Formal verification goes beyond testing, it mathematically proves that certain classes of errors cannot occur. In medical devices, where even a rare malfunction can be life-threatening, formal methods add a powerful layer of assurance. Tools like Frama-C (for C code analysis), SPARK Ada (for Ada code correctness), and CBMC (for model checking C/C++ programs) can be used to guarantee properties such as the absence of buffer overflows, deadlocks, or unreachable states.

Example:For a digital thermometer, a formal proof could verify that if the measured temperature exceeds a safety threshold (e.g., 40°C), the over-temperature alarm will always activate. This mathematical guarantee removes the risk of a logical oversight preventing the alarm from triggering under certain rare conditions.


Hardware-in-the-Loop (HIL) and Simulators

HIL testing and simulation enable developers to verify embedded software against realistic hardware inputs and outputs before the final physical product is available. This approach accelerates development, reduces risk, and enables testing of edge cases that are difficult or unsafe to reproduce with real hardware. Tools like TestBot can automate HIL test execution, while dSPACE and similar platforms provide rich simulation capabilities for complex systems.

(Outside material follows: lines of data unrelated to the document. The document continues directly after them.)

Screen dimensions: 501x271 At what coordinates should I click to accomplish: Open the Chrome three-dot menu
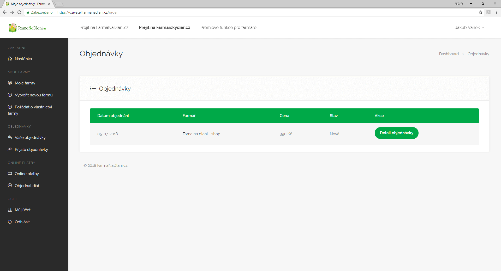(x=496, y=12)
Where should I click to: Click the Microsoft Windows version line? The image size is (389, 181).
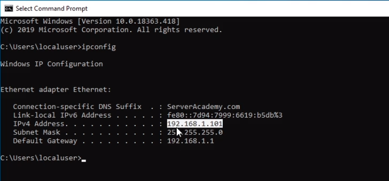coord(90,22)
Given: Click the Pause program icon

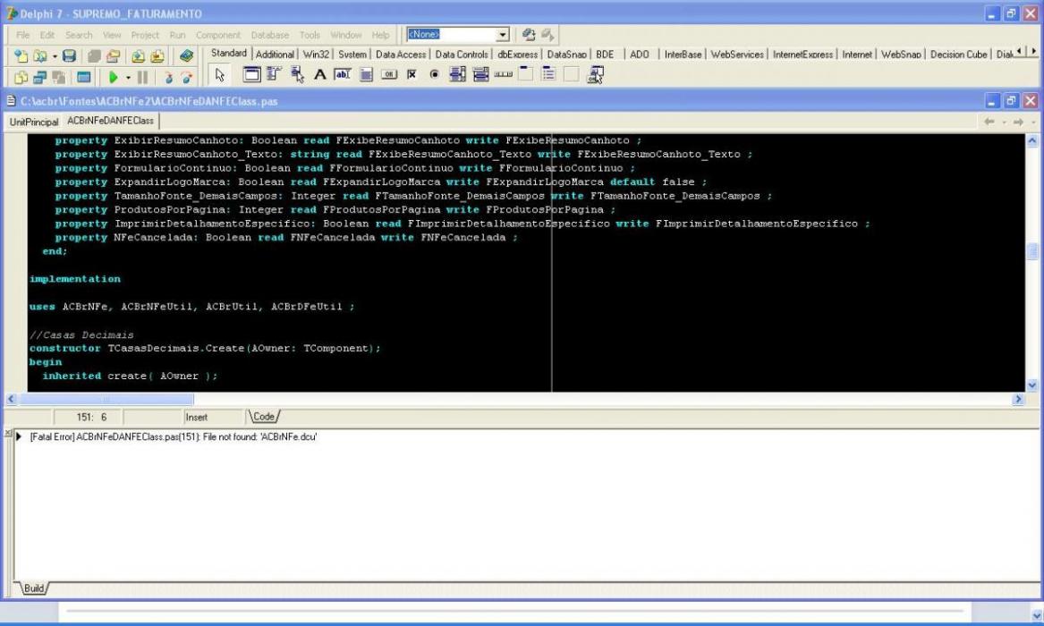Looking at the screenshot, I should pyautogui.click(x=142, y=78).
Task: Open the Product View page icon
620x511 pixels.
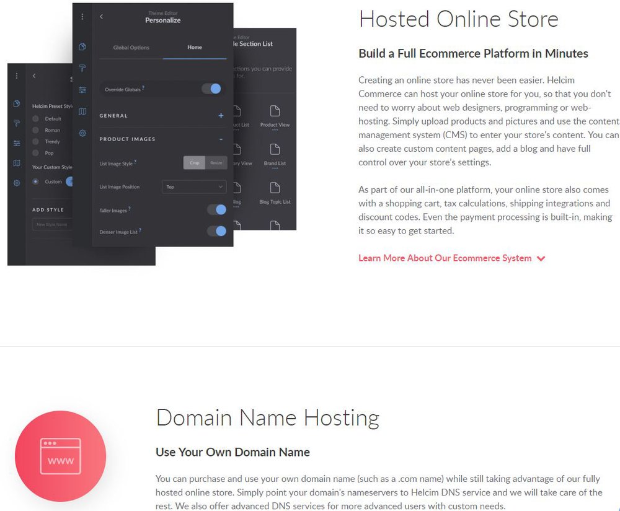Action: coord(275,111)
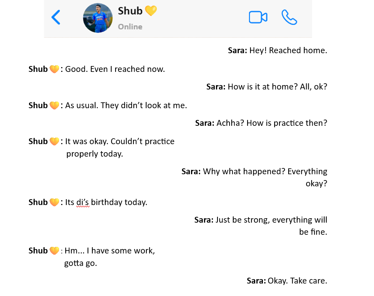Click heart emoji in 'Its di's birthday' message
The height and width of the screenshot is (296, 374).
[54, 202]
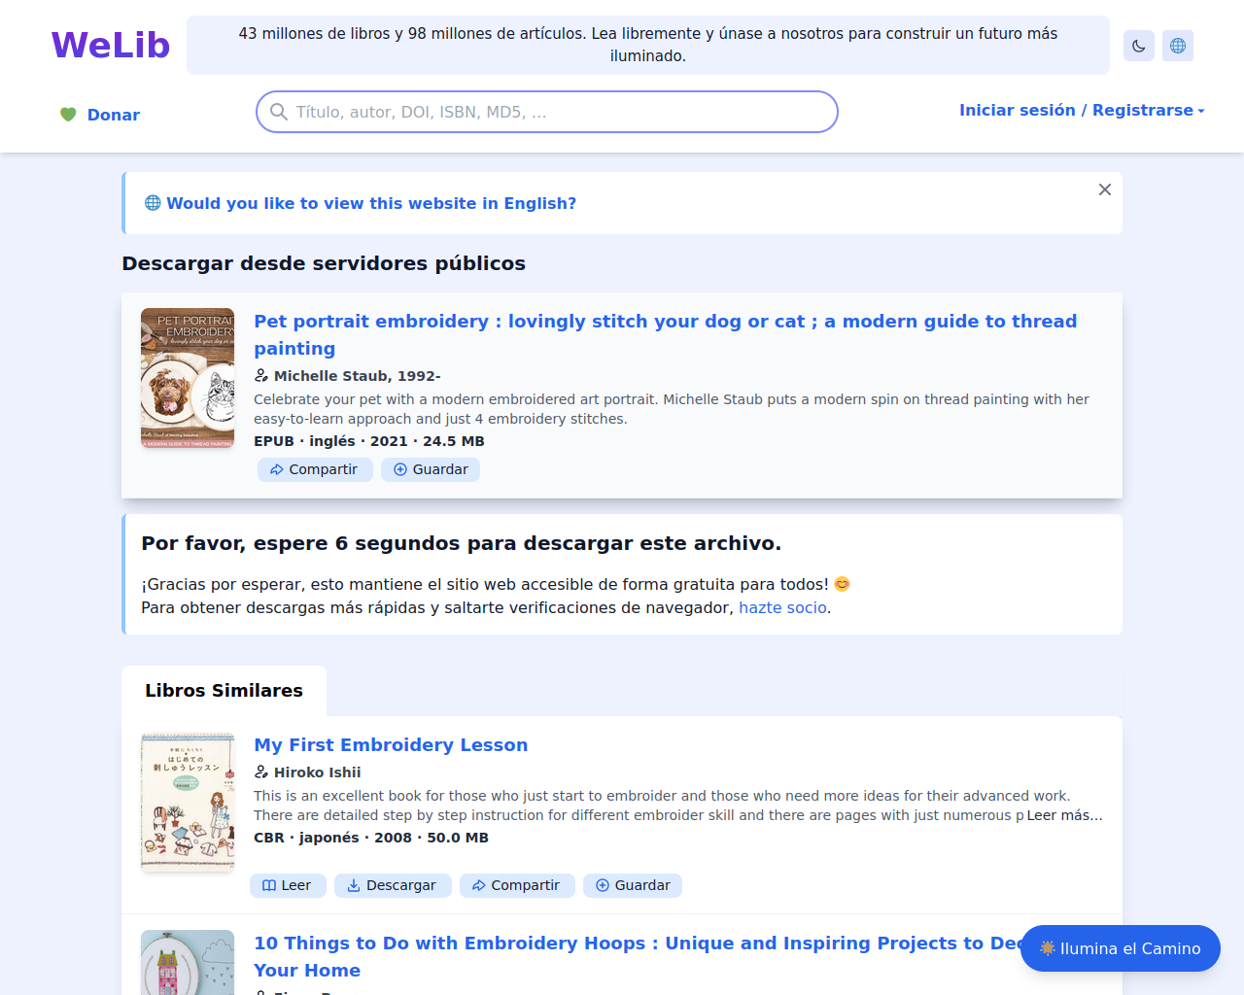Expand Iniciar sesión / Registrarse dropdown
This screenshot has width=1244, height=995.
[x=1082, y=111]
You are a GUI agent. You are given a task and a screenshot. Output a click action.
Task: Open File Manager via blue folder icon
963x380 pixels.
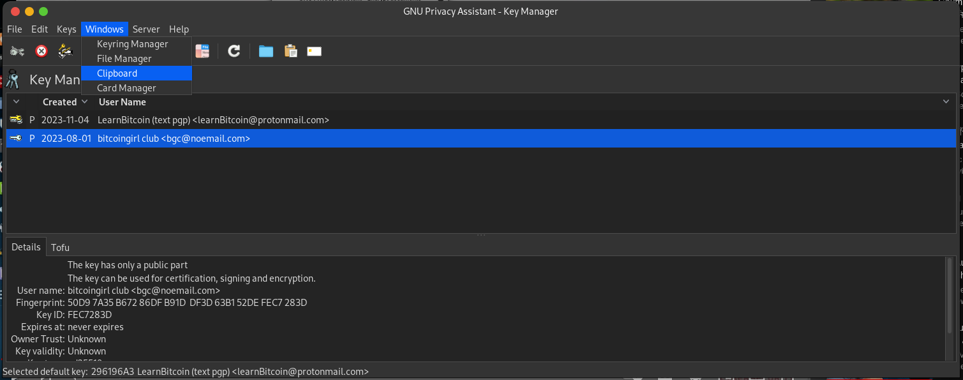(x=266, y=51)
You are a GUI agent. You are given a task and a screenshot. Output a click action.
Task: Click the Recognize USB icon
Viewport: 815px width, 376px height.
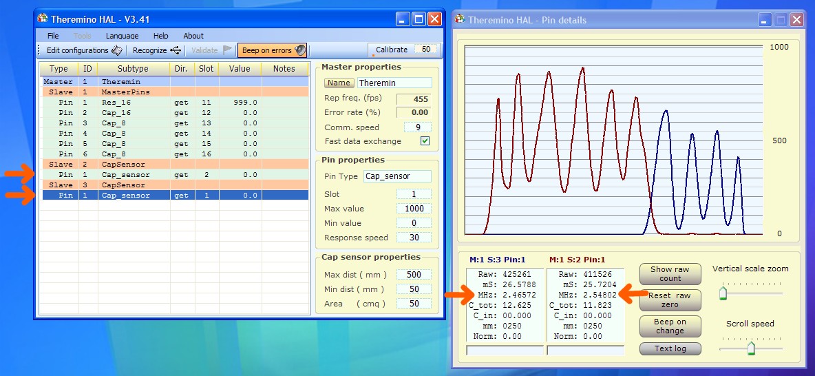[x=176, y=50]
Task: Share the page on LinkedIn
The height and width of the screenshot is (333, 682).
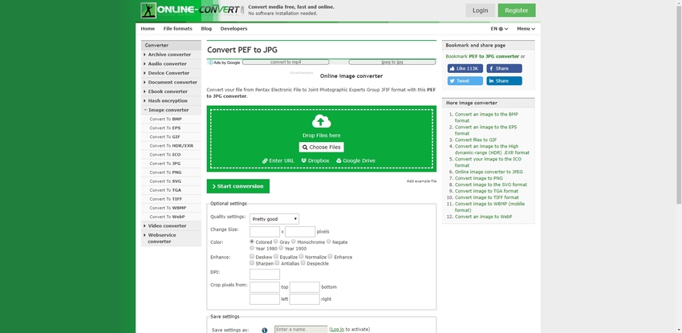Action: [503, 81]
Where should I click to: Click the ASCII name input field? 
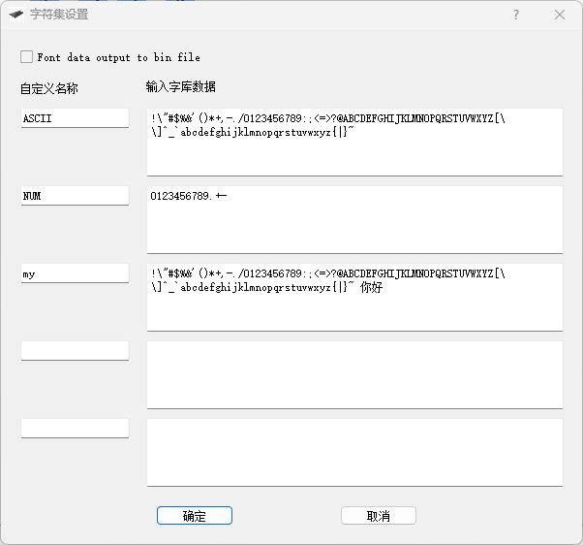point(75,118)
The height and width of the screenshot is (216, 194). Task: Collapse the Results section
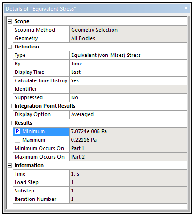coord(10,123)
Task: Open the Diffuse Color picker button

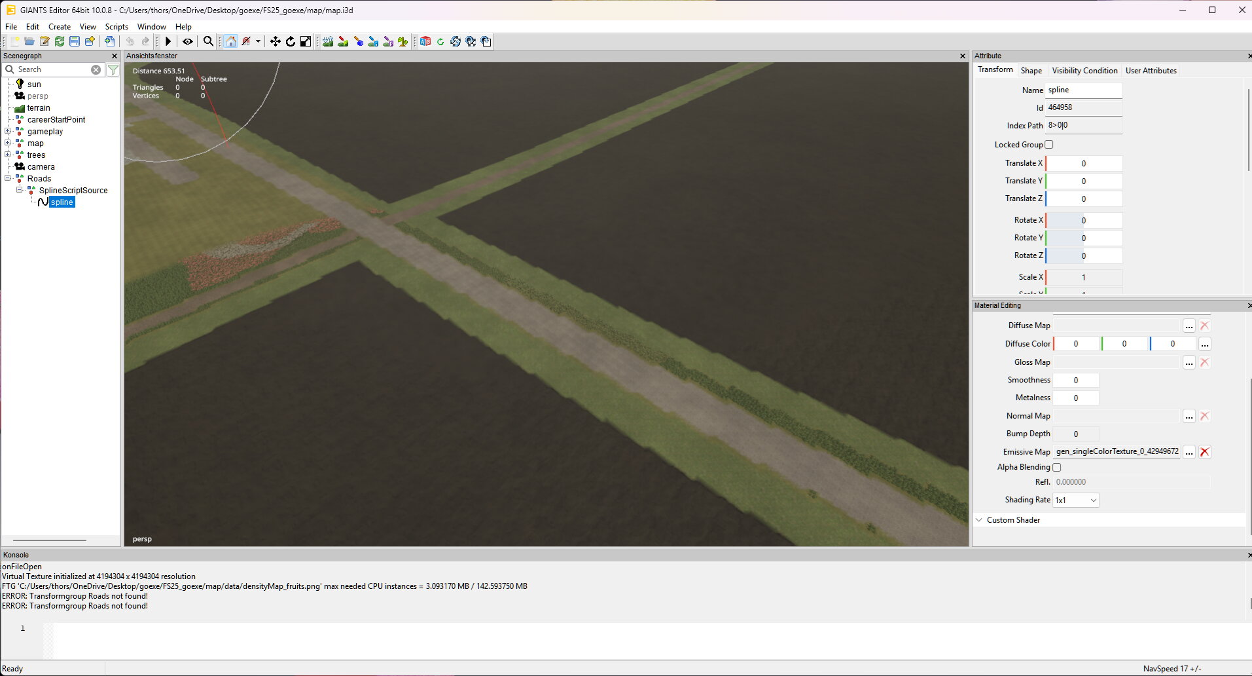Action: (1204, 344)

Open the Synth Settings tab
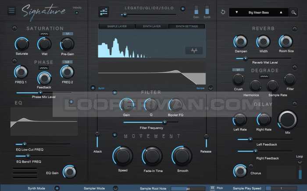pyautogui.click(x=187, y=26)
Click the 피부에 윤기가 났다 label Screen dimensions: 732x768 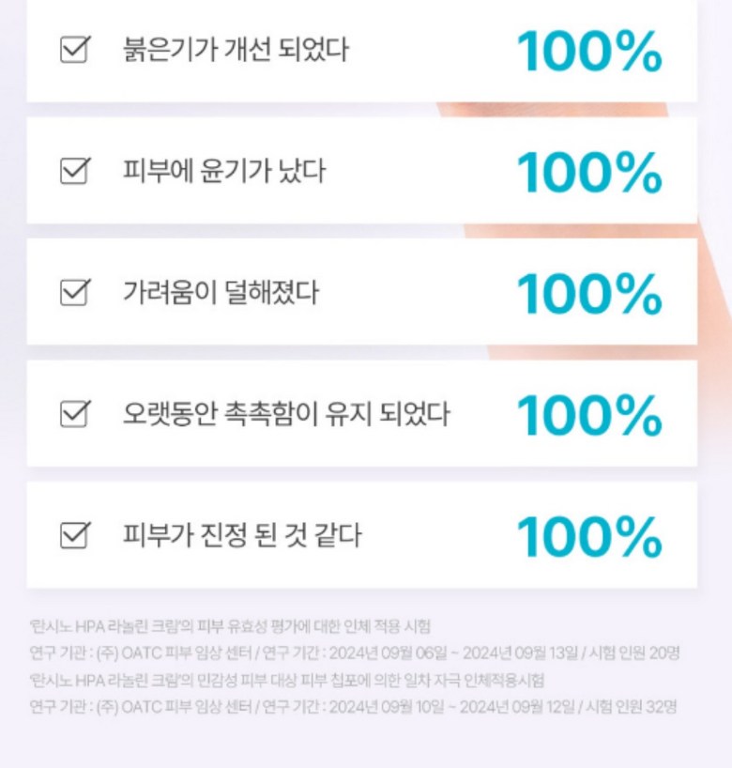pyautogui.click(x=224, y=172)
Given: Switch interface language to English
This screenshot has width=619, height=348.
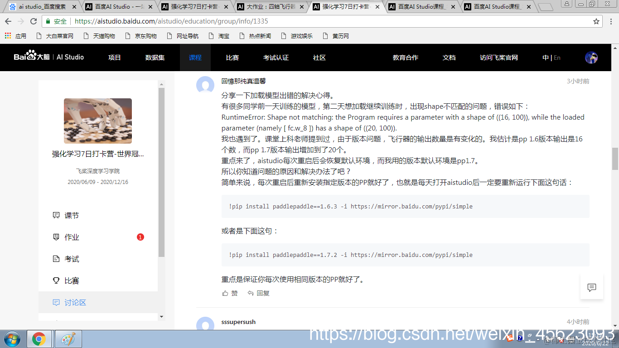Looking at the screenshot, I should pos(557,58).
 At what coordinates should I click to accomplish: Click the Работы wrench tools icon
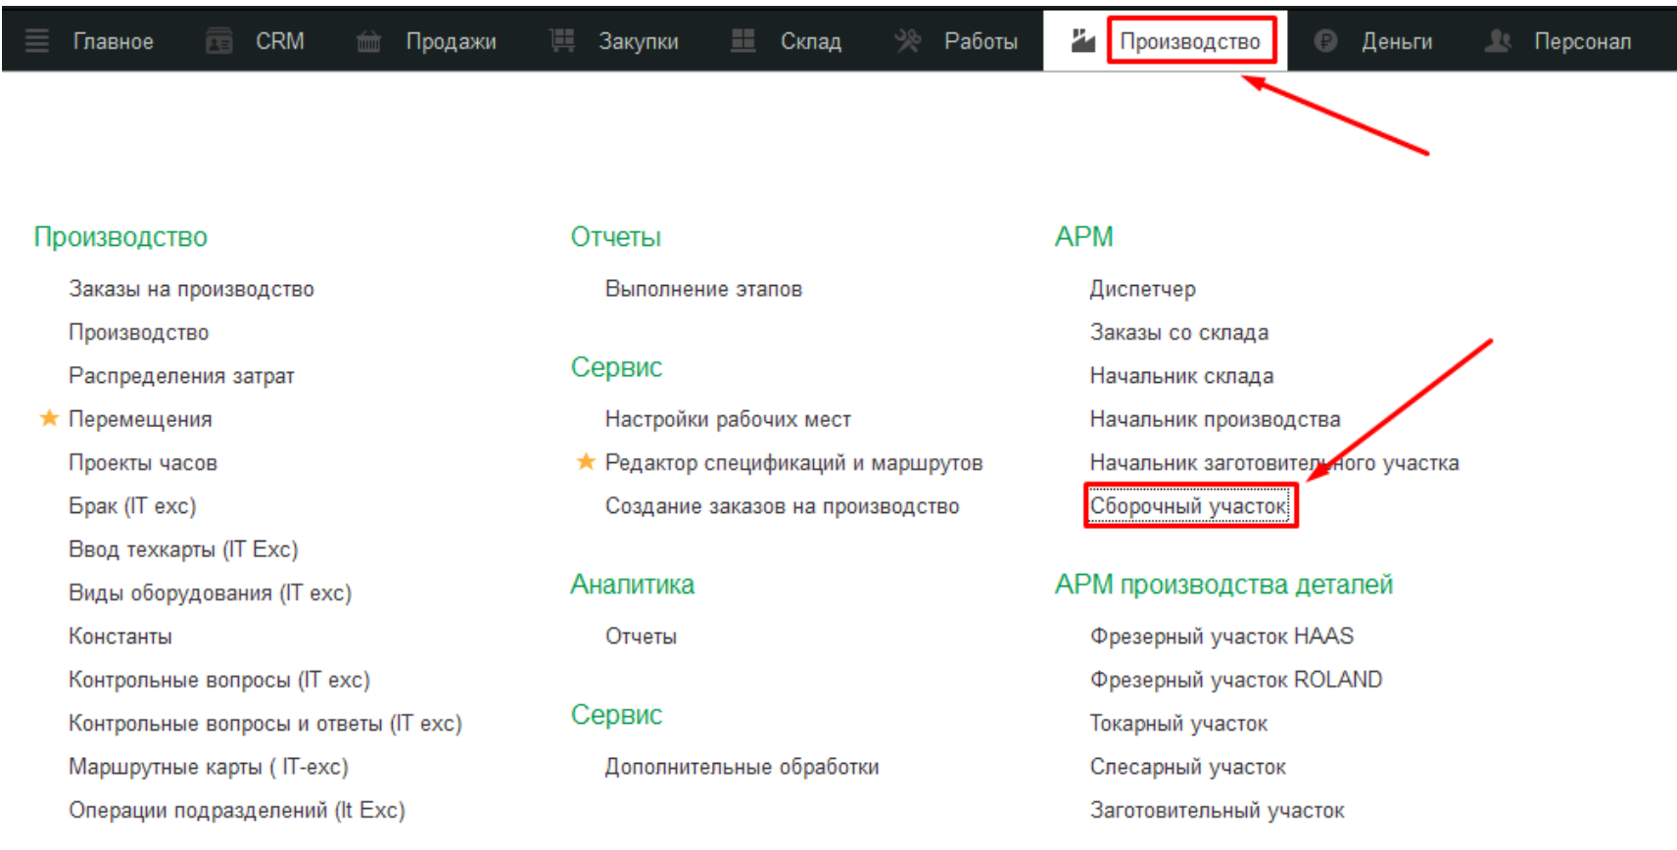coord(908,41)
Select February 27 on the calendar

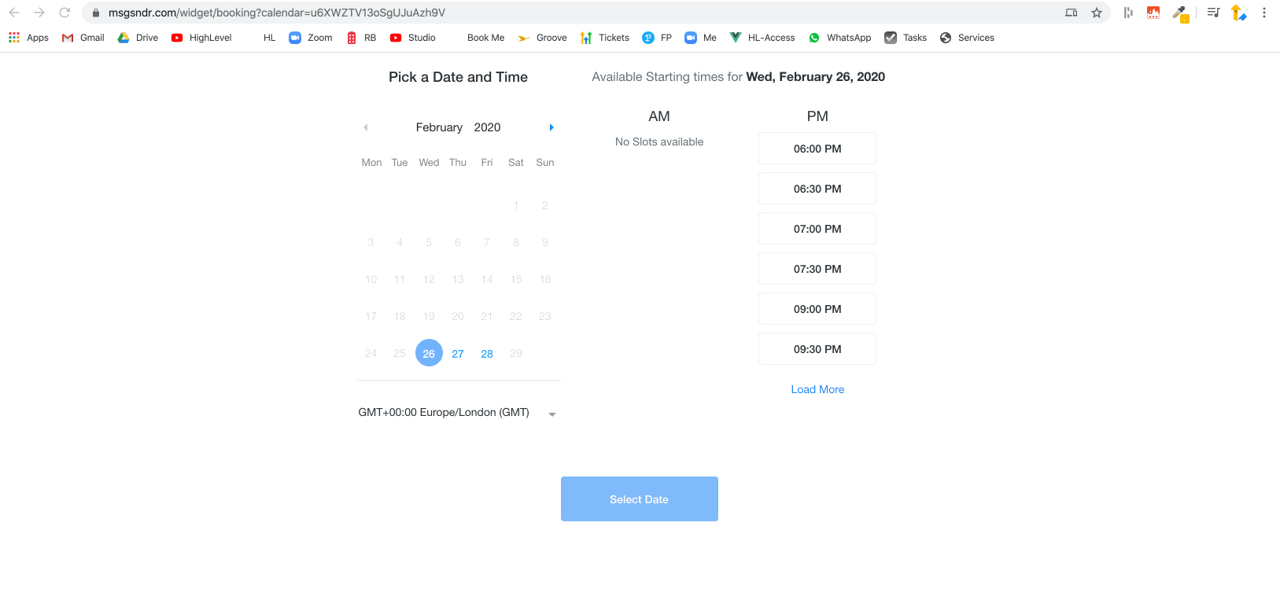pyautogui.click(x=458, y=353)
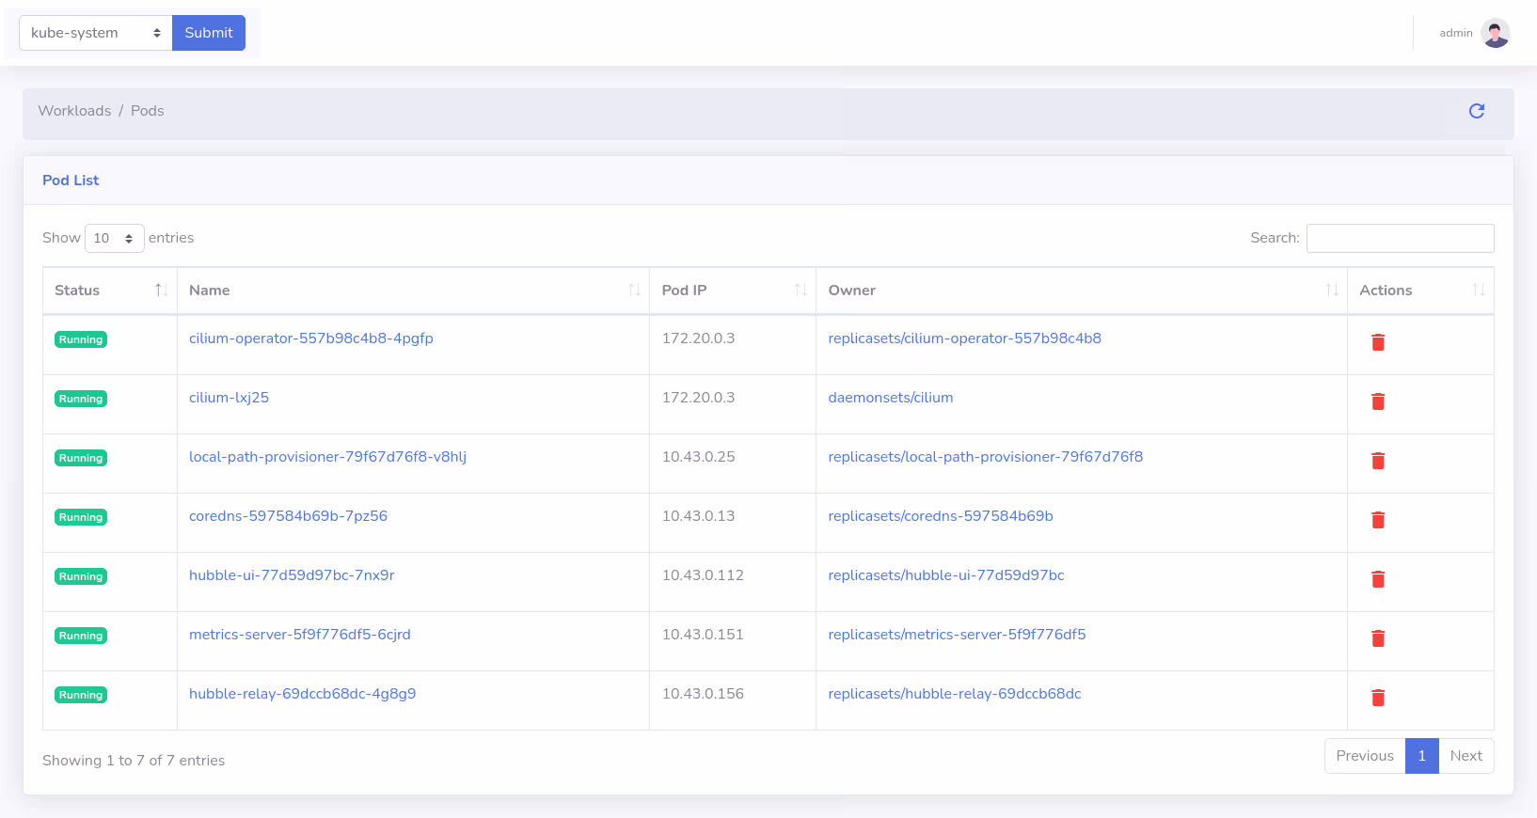Click trash icon for metrics-server pod

coord(1377,638)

Example:In a digital thermometer, HIL could simulate sensor input values ranging from hypothermic levels to extreme fever, while also emulating low battery voltage and Bluetooth interference. Developers can then verify that the firmware responds correctly in every scenario, all without risking actual patient discomfort or damaging hardware.


Tool Summary Table

Method Example Tools Primary Use
Unit Testing Google Test, CppUTest Code-level verification
System Testing TestRail, Zephyr End-to-end functional tests
Regression Jenkins, GitLab CI Continuous verification can be linked with automation
Formal Methods Frama-C, SPARK Ada, CBMC Mathematical proof of correctness to detect runtime errors early
HIL & Simulators TestBot, dSPACE, NI VeriStand Hardware-software verification with real time simulation

Best Practices for Verification

  • Link every test case to a specific requirement for traceability.
  • Combine manual exploratory tests with automated test suites.
  • Use simulators early to avoid costly prototype delays.
  • Maintain a unified defect tracking system across all test types.
  • Plan formal verification for high-risk, safety-critical components.

Conclusion

For embedded medical product development teams, verification is not about passing audits, it’s as discipline that protects the end user. By applying unit, system, and regression testing alongside formal verification and HIL, developers create multiple layers of defense against defects. Each method catches a different category of error: unit testing finds local logic flaws, system testing ensures integration works, regression testing prevents backsliding, formal methods mathematically eliminate certain risks, and HIL validates hardware-software interaction in realistic conditions.

When done consistently, verification allows developers to iterate confidently, knowing that changes will not compromise patient safety or product reliability. It also reduces firefighting late in the project, freeing more time for innovation rather than crisis management.